Now that was the joke of the day!

#27
Jawahara
URL
May 9, 2007
12:37 PM

I'm afraid of lambs :-) That's a good one.

#28
the mad momma
URL
May 9, 2007
04:01 PM

loved the post. shocked that there is no controversy here yet... i come from a family of Jehovah's witnesses and i promise not to try to sell you guys anything!

#29
Jawahara
URL
May 9, 2007
05:21 PM

MM, thanks :-). To give the converting JW's some credit, they never did try to sell me anything. They only offered to save my soul.

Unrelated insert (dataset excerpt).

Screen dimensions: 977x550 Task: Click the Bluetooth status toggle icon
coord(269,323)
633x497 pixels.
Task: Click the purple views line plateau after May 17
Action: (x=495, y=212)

And sometimes when I was at a loose end I did end up reading the Watchtower (I think that was the name) which reminded me of the Soldiers of God magazine/pamphlet that the nuns would sell us for 10 paise in school. :-)

#30
smallsquirrel
May 9, 2007
10:31 PM

MM.. yes, I failed to mention that there are good people of EVERY faith. I am very much a "live and let live" kind of girl in that regard. But like I said, I dislike prostelitizing, so that is where the issue comes for me. So no offense meant to Mormons or JW's. Just please do not knock on my door :)

#31
the mad momma
URL
May 10, 2007
06:32 AM

) i'll go one step further.. I can understand ppl coming to your doorstep to sell you a new concept... because most often they so strongly believe in it that they just want to share their joy and their discovery or whatever.. i have family members who are JW, but I am not one.

but i draw the line at forcing it down my throat. the other day the OA and I were at a traffic signal when an ISKCON devotee tried to sell us a Gita. The OA being Hindu, we already have more than one Gita at home. So we said no. He kept insisting and finally got quite offensive and started pointing at the car, our watches, cell phones and telling us that if we could spend money on all these things, surely we could buy the GIta off him !!!

I dont mind the preaching.. for some religious communities its a way of life. but go away if i tell you that i am not interested. please!

and hey.. no offence taken either :)

#32
Suzanne
URL
May 10, 2007
05:25 PM

I, too, love blasphemy! It is so great reading such a delightful defense of it.

Overall, I have found that the women who write for this site are some of my favorite thinkers and writers. This is a perfect example why.

#33
Jawahara
URL
May 11, 2007
10:49 AM

Thanks Suzanne. Always good to meet a fellow blasphemer ;-)

#34
Uma
URL
June 6, 2007
08:55 AM

Yeah Jawahara, let me add my name to the list of blasphemers.